Successful scale-up of technologically assisted interventions, including telemedicine, mHealth, and advanced tools like BCIs, is contingent on addressing persistent barriers such as unreliable internet access, limited device availability and varying levels of digital literacy – particularly in rural and underserved communities. Without careful attention to these infrastructural challenges, such interventions risk exacerbating existing health inequities. In this context, South Africa’s healthcare system stands to benefit from structured, policy-driven implementation of scalable digital interventions. Policies that promote digital literacy, subsidise mobile access and support community-based training are essential to mitigate barriers and enhance equitable adoption, especially in resource-limited settings. Alignment with national 4IR objectives and integration into public health strategies may further facilitate sustainable deployment (Schwab, 2017). Interventions such as telemedicine and neurorehabilitative robotics, if supported by infrastructure investment and professional development, may offer viable, cost-effective solutions in both urban and rural contexts (Crumley et al., 2018; Robbins et al., 2018).

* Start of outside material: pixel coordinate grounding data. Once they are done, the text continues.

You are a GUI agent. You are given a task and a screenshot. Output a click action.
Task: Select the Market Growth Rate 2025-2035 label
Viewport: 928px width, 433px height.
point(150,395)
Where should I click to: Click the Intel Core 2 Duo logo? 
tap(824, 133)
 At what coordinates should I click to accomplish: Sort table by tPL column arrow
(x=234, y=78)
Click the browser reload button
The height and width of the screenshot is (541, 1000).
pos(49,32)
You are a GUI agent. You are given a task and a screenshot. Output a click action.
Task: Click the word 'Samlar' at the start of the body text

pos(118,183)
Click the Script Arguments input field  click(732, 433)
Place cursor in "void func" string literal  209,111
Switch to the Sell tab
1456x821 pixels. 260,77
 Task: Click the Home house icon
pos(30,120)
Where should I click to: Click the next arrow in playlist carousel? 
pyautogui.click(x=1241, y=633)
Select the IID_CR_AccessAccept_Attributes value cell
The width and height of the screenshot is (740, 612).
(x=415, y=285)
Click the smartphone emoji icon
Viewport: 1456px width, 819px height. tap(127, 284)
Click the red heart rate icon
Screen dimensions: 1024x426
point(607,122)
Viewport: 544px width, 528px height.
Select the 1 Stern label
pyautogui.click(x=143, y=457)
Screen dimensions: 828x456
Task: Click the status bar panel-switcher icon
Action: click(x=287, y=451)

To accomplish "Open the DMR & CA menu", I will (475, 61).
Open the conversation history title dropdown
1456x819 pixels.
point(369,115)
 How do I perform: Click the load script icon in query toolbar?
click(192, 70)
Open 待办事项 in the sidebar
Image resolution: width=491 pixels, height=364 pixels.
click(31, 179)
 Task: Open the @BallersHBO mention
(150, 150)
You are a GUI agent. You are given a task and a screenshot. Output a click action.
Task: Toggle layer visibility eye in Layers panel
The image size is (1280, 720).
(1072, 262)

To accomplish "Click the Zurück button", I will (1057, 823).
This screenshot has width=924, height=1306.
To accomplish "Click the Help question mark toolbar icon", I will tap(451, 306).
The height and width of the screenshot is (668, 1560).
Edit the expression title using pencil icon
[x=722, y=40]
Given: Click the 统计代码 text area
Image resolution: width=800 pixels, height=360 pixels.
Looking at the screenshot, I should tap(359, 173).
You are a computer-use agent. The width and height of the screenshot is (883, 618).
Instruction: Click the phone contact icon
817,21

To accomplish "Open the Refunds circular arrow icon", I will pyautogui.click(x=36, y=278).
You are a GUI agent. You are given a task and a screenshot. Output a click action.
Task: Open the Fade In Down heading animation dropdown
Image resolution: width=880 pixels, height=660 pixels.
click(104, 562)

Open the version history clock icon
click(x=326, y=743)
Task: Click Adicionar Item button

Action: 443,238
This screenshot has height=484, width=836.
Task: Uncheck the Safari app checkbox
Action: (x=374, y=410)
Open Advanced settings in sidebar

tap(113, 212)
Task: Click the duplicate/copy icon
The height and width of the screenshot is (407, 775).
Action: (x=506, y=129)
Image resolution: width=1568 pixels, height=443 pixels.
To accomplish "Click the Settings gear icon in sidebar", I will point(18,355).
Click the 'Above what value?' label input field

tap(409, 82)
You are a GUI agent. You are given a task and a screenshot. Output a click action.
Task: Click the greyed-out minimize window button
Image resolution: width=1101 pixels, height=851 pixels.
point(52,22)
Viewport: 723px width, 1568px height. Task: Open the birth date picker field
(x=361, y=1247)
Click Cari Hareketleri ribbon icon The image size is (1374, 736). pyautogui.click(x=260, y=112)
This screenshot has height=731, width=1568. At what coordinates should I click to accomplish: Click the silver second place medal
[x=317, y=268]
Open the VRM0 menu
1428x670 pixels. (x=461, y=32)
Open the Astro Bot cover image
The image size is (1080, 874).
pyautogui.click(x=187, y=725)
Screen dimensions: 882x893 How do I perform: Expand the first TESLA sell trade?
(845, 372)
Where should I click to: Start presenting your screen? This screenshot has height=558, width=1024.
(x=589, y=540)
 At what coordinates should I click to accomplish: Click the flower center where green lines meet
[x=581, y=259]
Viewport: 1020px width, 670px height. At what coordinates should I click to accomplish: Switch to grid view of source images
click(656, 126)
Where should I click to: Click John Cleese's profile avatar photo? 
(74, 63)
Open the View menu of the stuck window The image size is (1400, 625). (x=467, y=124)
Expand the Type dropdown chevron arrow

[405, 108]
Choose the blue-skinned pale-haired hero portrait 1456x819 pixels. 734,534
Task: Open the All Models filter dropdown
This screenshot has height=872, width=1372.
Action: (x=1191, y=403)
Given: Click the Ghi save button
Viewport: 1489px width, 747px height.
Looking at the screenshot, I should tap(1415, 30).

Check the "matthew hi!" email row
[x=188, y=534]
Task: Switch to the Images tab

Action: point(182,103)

Future research should focus on underrepresented modalities such as neurofeedback, BCI, AI-driven diagnostics, as well as long-term outcomes of robotic rehabilitation. There is also a need to explore the integration of these technologies with community health systems and their cost-effectiveness in diverse socioeconomic settings. As this was a scoping review, findings should be viewed as a descriptive map of current evidence rather than evaluative conclusions about intervention efficacy. Further primary studies and systematic evaluations are necessary to substantiate these early trends and guide policy formulation.
Conclusion
This review mapped the current use of technologically assisted interventions for psychological and neurological care in South Africa. The findings underscore the potential of these tools to expand healthcare access and support. While telemedicine and mHealth emerged as dominant, the generalisability of these positive outcomes is limited by a focus on higher-resourced contexts. Emerging technologies such as BCIs, neurofeedback and AI-driven diagnostic tools hold significant promise for enhancing neurological and psychological care, particularly in addressing gaps in specialist access within underserved communities. To ensure these innovations translate into equitable healthcare benefits, future research must prioritise evaluating the feasibility, cost-effectiveness, and long-term outcomes of such tools in resource-constrained environments. Crucially, broader implementation must also address persistent infrastructural gaps, digital literacy challenges and inequitable access to devices and connectivity. When adapted to the realities of lower-resource settings, technologically assisted interventions – including telemedicine, mHealth, mobile applications, and multimedia tools – offer a sustainable, scalable pathway towards advancing social justice and inclusive healthcare delivery in South Africa.
Footnotes
Declaration of conflicting interests
The author(s) declared no potential conflicts of interest with respect to the research, authorship, and/or publication of this article.
Funding
The author(s) received no financial support for the research, authorship, and/or publication of this article.